Plaintiff was forewarned explicitly that his suit would be dismissed if he did not follow the instructions outlined in the orders to re-plead. Doc. 26 at 3; Doc. 36 at 8. Each of the undersigned's instructional orders provided Plaintiff with a numbered list of the requirements for his amended complaint. Doc. 26 at 1-2; Doc. 36 at 7-8. The October 14, 2021 order also explicitly told Plaintiff that he must remove his claims against the FSP and Santa Rosa CI Defendants and pursue them in separate lawsuits filed in the appropriate venue. Doc. 36 at 4-5. The October 14, 2021 order additionally stated that: “Plaintiff's failure to comply with this order likely will result in dismissal of this action for failure to follow an order of this court [and] failure to comply with court rules of procedure.” Id. at 8. Given Plaintiff's failure to comply with the orders to amend his complaint, and given this court's clear warning that failure to do so would result in dismissal of this action, this case should be dismissed without prejudice.
The Eleventh Circuit has affirmed dismissals for failure to follow court orders with similar explicit warnings. See e.g., Daker, 841 Fed.Appx. at 123 (affirming dismissal of complaint for failure to follow court's order to re-plead where the previous instructions stated that the complaint would be dismissed if the court's order was not followed); Meduty v. Ga. Dep't of Admin. Servs., 614 Fed.Appx. 401, 402 (11th Cir. 2015) (same). The Eleventh Circuit also has upheld dismissals for failure to follow a court's orders with far less explicit warnings. See e.g., Foudy, 845 F.3d at 1125-26 (affirming dismissal of complaint for failure to follow court's orders where the previous instructions did not state that the complaint would be dismissed if the court's orders were not followed).
V. Conclusion
For the reasons set forth above, the undersigned respectfully RECOMMENDS that:
1. This action be DISMISSED without prejudice for Plaintiff's failure to comply with orders of this court and failure to comply with the Federal Rules of Civil Procedure.
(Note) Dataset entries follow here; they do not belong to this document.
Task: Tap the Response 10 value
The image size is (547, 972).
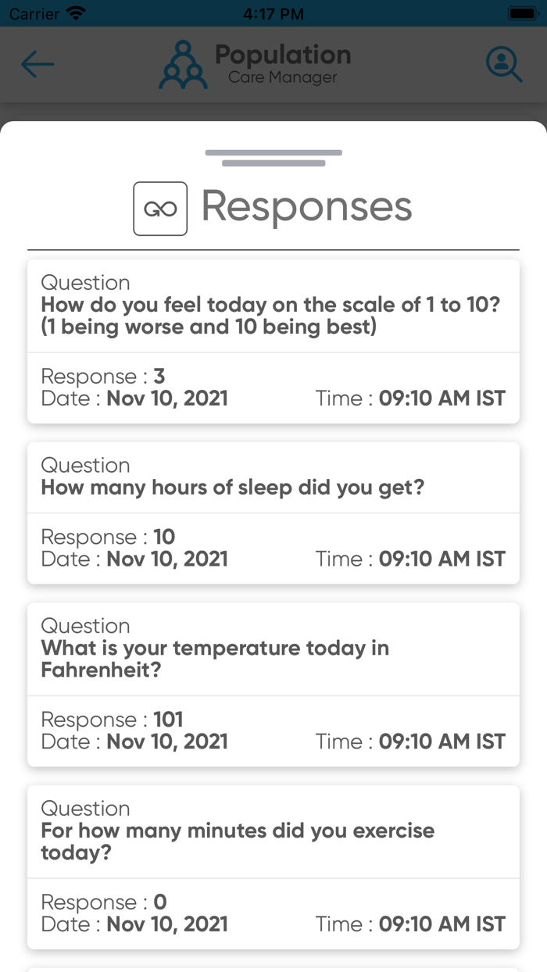Action: click(x=164, y=537)
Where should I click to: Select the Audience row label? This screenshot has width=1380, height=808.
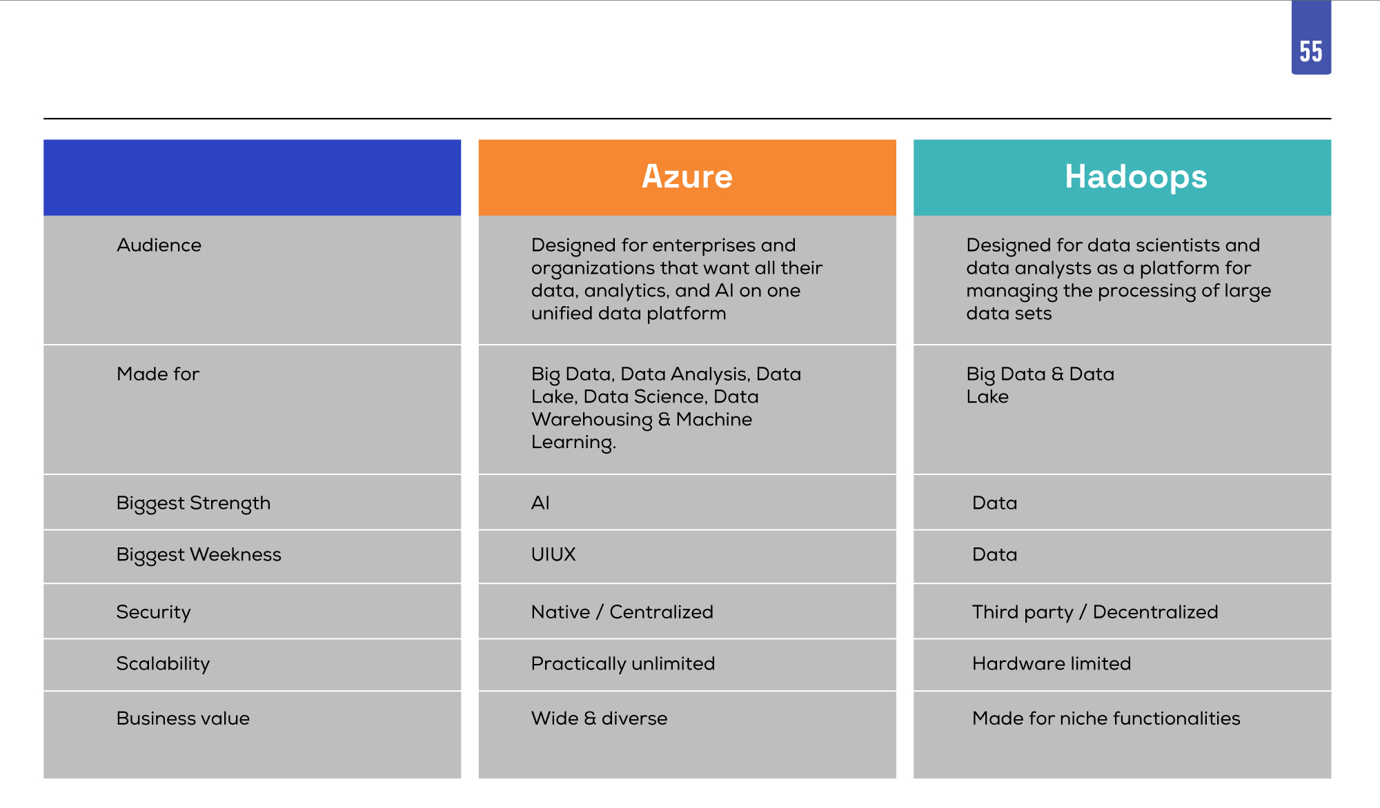[159, 245]
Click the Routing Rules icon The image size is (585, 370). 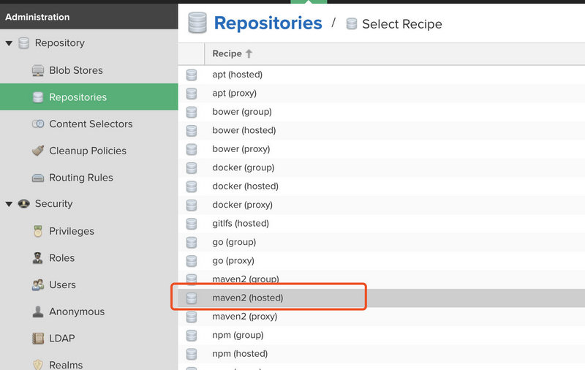(x=38, y=178)
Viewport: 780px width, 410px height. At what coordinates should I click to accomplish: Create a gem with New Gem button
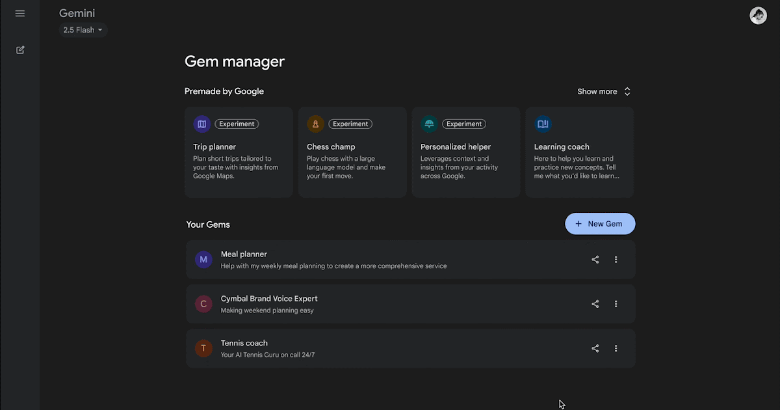[599, 224]
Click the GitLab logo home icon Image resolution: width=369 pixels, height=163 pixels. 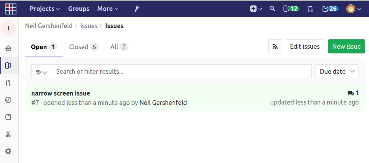[11, 9]
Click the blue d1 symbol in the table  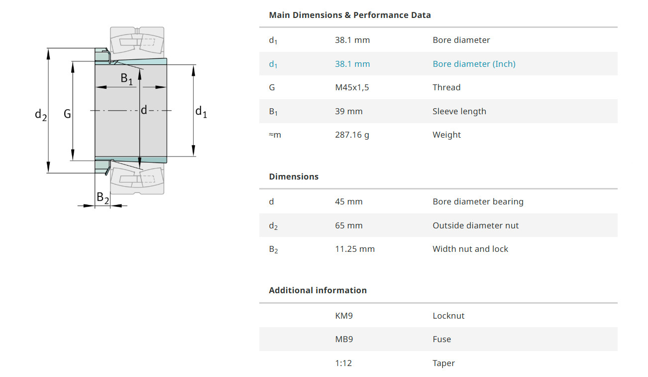(x=273, y=64)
2. The clerk of court be directed to close this case file. At Panama City, Florida, this 4th day of March, 2022.
NOTICE TO THE PARTIES
Objections to these proposed findings and recommendations must be filed within fourteen (14) days of the date of the report and recommendation. Any different deadline that may appear on the electronic docket is for the court's internal use only and does not control. An objecting party must serve a copy of the objections on all other parties. A party who fails to object to the magistrate judge's findings or recommendations contained in a report and recommendation waives the right to challenge on appeal the district court's order based on unobjected-to factual and legal conclusions. See 11th Cir. R. 3-1; 28 U.S.C. § 636.